The counter arguments against it are:

I think I would prefer to make this problematic situation explicit to the user scripts and create a separate branch which contains references to the netcdf based catalogs. In case of us updating the opendap catalogs, the old scripts will remain functional and in case of the users updating intake-xarray, that could remind them of the situation such that it may be easier to fix this properly as soon as a more permanent solution is available.

RobertPincus commented 4 years ago

@d70-t @leifdenby Very few people from the ATOMIC hackathon will use the intake catalog so don't feel pressure to merge on that account.

d70-t commented 4 years ago

I've diverted this PR to the netcdf_driver branch (which is based on Leif's changes) for now. I assume that github will pick this up later and will run the tests on the P3 datasets in an environment which provides a fair chance of succeeding.

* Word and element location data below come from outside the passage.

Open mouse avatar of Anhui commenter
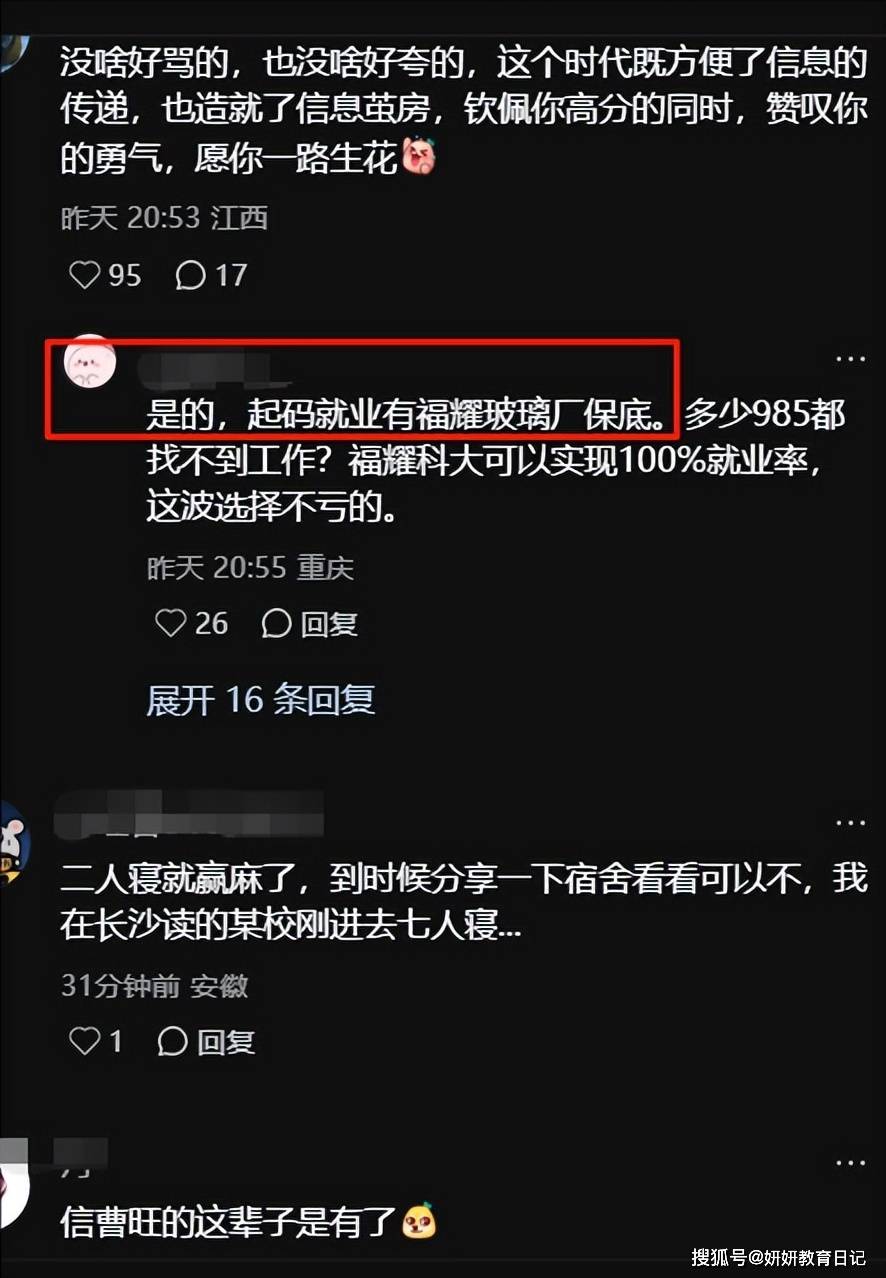The height and width of the screenshot is (1278, 886). point(14,842)
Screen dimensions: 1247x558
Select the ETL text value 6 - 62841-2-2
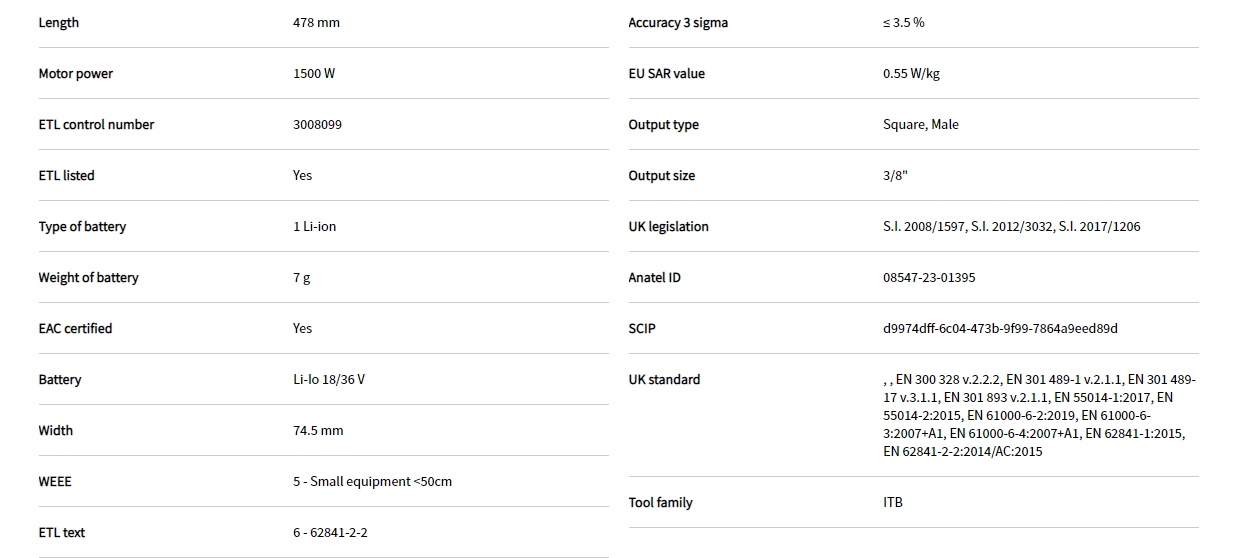coord(330,533)
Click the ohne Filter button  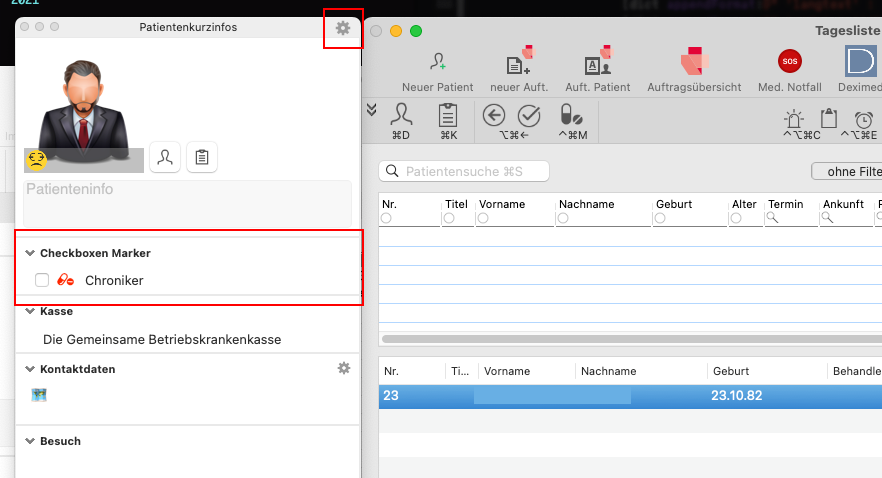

I've another comment: the PSL server is redirecting all HTTP requests to HTTPS, so I'd suggest to directly use https:// for all URLs in stead.

RobertPincus commented 4 years ago

@leifdenby @d70-t Wow, now the CI is in trouble from the very start. I don't know how to interpret this, I'm sorry.

d70-t commented 4 years ago

@RobertPincus this is actually not to bad... first it tells you that there is only one failing test. This is because it can't find a sub catalog. That is the WSRA, which is still spelled inconsistently as mentioned above.